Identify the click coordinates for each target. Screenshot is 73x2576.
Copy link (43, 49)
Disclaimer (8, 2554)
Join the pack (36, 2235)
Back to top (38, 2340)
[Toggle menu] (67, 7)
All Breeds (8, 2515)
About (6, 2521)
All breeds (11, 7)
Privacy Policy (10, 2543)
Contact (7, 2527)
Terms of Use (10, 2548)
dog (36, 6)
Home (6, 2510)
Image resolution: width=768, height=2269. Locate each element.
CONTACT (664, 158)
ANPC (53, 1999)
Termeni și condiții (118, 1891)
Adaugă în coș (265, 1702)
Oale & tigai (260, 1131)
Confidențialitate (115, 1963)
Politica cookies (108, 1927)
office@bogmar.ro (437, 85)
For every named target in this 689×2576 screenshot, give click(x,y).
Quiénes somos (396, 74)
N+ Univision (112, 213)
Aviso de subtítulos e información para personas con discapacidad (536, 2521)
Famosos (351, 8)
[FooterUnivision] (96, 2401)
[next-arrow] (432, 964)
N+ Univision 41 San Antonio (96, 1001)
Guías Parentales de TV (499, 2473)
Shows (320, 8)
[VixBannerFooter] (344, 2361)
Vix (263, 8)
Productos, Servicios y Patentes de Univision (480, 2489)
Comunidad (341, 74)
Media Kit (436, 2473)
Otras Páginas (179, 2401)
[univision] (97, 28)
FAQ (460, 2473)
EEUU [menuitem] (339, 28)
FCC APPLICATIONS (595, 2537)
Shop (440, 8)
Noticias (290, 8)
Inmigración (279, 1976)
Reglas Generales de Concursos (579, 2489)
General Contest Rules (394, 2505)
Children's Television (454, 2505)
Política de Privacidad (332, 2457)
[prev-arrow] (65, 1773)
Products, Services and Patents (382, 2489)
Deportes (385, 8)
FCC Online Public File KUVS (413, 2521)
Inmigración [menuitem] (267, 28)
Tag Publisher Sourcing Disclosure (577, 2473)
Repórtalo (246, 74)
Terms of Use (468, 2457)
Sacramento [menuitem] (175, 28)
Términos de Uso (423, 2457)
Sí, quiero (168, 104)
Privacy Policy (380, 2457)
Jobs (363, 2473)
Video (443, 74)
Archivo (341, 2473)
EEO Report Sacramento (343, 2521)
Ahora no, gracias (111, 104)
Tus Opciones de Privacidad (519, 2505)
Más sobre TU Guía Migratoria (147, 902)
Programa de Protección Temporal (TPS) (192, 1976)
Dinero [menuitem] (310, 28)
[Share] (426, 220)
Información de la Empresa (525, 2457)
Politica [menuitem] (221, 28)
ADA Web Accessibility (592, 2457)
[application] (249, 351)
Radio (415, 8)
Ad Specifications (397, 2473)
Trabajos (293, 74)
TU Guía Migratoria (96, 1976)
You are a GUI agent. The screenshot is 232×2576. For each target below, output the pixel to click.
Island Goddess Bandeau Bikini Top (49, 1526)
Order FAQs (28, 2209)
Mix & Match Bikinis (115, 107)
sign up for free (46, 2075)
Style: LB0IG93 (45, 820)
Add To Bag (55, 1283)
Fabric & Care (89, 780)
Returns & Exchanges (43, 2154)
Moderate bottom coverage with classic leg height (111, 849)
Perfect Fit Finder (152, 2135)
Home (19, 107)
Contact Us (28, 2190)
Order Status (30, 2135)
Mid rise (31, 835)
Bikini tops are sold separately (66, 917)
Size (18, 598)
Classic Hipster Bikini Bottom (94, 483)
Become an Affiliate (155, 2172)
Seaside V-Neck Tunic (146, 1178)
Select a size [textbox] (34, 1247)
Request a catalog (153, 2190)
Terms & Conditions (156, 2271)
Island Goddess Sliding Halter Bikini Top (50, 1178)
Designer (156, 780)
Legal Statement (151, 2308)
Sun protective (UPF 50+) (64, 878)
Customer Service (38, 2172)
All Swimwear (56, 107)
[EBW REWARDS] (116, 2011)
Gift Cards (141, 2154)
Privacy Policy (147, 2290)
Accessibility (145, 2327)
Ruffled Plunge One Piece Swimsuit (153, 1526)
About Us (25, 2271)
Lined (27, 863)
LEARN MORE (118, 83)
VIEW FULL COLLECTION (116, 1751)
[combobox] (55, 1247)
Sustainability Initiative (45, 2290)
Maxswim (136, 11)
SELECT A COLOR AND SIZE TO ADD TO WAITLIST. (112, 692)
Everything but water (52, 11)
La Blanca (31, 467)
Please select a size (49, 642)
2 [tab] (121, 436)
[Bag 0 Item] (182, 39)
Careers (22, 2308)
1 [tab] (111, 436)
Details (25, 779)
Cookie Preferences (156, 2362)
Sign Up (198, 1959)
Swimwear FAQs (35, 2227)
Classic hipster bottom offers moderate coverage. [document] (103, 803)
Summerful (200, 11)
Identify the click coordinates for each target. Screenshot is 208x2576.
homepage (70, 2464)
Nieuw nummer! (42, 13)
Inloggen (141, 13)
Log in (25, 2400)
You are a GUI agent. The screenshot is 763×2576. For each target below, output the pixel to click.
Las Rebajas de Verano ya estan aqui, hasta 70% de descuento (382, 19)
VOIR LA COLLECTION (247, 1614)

=-=-=-=-=

→ Work order:
Every entry should be retyped exactly as it appears.

→ Finished task:
Identify the click coordinates for each target. Screenshot is 73x2576.
Copy link (43, 49)
Disclaimer (8, 2554)
Join the pack (36, 2235)
Back to top (38, 2340)
[Toggle menu] (67, 7)
All Breeds (8, 2515)
About (6, 2521)
All breeds (11, 7)
Privacy Policy (10, 2543)
Contact (7, 2527)
Terms of Use (10, 2548)
dog (36, 6)
Home (6, 2510)
Image resolution: width=768, height=2269. Locate each element.
CONTACT (664, 158)
ANPC (53, 1999)
Termeni și condiții (118, 1891)
Adaugă în coș (265, 1702)
Oale & tigai (260, 1131)
Confidențialitate (115, 1963)
Politica cookies (108, 1927)
office@bogmar.ro (437, 85)
For every named target in this 689×2576 screenshot, give click(x,y).
Quiénes somos (396, 74)
N+ Univision (112, 213)
Aviso de subtítulos e información para personas con discapacidad (536, 2521)
Famosos (351, 8)
[FooterUnivision] (96, 2401)
[next-arrow] (432, 964)
N+ Univision 41 San Antonio (96, 1001)
Guías Parentales de TV (499, 2473)
Shows (320, 8)
[VixBannerFooter] (344, 2361)
Vix (263, 8)
Productos, Servicios y Patentes de Univision (480, 2489)
Comunidad (341, 74)
Media Kit (436, 2473)
Otras Páginas (179, 2401)
[univision] (97, 28)
FAQ (460, 2473)
EEUU [menuitem] (339, 28)
FCC APPLICATIONS (595, 2537)
Shop (440, 8)
Noticias (290, 8)
Inmigración (279, 1976)
Reglas Generales de Concursos (579, 2489)
General Contest Rules (394, 2505)
Children's Television (454, 2505)
Política de Privacidad (332, 2457)
[prev-arrow] (65, 1773)
Products, Services and Patents (382, 2489)
Deportes (385, 8)
FCC Online Public File KUVS (413, 2521)
Inmigración [menuitem] (267, 28)
Tag Publisher Sourcing Disclosure (577, 2473)
Repórtalo (246, 74)
Terms of Use (468, 2457)
Sacramento [menuitem] (175, 28)
Términos de Uso (423, 2457)
Sí, quiero (168, 104)
Privacy Policy (380, 2457)
Jobs (363, 2473)
Video (443, 74)
Archivo (341, 2473)
EEO Report Sacramento (343, 2521)
Ahora no, gracias (111, 104)
Tus Opciones de Privacidad (519, 2505)
Más sobre TU Guía Migratoria (147, 902)
Programa de Protección Temporal (TPS) (192, 1976)
Dinero [menuitem] (310, 28)
[Share] (426, 220)
Información de la Empresa (525, 2457)
Politica [menuitem] (221, 28)
ADA Web Accessibility (592, 2457)
[application] (249, 351)
Radio (415, 8)
Ad Specifications (397, 2473)
Trabajos (293, 74)
TU Guía Migratoria (96, 1976)
You are a GUI agent. The screenshot is 232×2576. For each target below, output the pixel to click.
Island Goddess Bandeau Bikini Top (49, 1526)
Order FAQs (28, 2209)
Mix & Match Bikinis (115, 107)
sign up for free (46, 2075)
Style: LB0IG93 (45, 820)
Add To Bag (55, 1283)
Fabric & Care (89, 780)
Returns & Exchanges (43, 2154)
Moderate bottom coverage with classic leg height (111, 849)
Perfect Fit Finder (152, 2135)
Home (19, 107)
Contact Us (28, 2190)
Order Status (30, 2135)
Mid rise (31, 835)
Bikini tops are sold separately (66, 917)
Size (18, 598)
Classic Hipster Bikini Bottom (94, 483)
Become an Affiliate (155, 2172)
Seaside V-Neck Tunic (146, 1178)
Select a size [textbox] (34, 1247)
Request a catalog (153, 2190)
Terms & Conditions (156, 2271)
Island Goddess Sliding Halter Bikini Top (50, 1178)
Designer (156, 780)
Legal Statement (151, 2308)
Sun protective (UPF 50+) (64, 878)
Customer Service (38, 2172)
All Swimwear (56, 107)
[EBW REWARDS] (116, 2011)
Gift Cards (141, 2154)
Privacy Policy (147, 2290)
Accessibility (145, 2327)
Ruffled Plunge One Piece Swimsuit (153, 1526)
About Us (25, 2271)
Lined (27, 863)
LEARN MORE (118, 83)
VIEW FULL COLLECTION (116, 1751)
[combobox] (55, 1247)
Sustainability Initiative (45, 2290)
Maxswim (136, 11)
SELECT A COLOR AND SIZE TO ADD TO WAITLIST. (112, 692)
Everything but water (52, 11)
La Blanca (31, 467)
Please select a size (49, 642)
2 [tab] (121, 436)
[Bag 0 Item] (182, 39)
Careers (22, 2308)
1 [tab] (111, 436)
Details (25, 779)
Cookie Preferences (156, 2362)
Sign Up (198, 1959)
Swimwear FAQs (35, 2227)
Classic hipster bottom offers moderate coverage. [document] (103, 803)
Summerful (200, 11)
Identify the click coordinates for each target. Screenshot is 208x2576.
homepage (70, 2464)
Nieuw nummer! (42, 13)
Inloggen (141, 13)
Log in (25, 2400)
You are a GUI agent. The screenshot is 763×2576. For each target below, output the pixel to click.
Las Rebajas de Verano ya estan aqui, hasta 70% de descuento (382, 19)
VOIR LA COLLECTION (247, 1614)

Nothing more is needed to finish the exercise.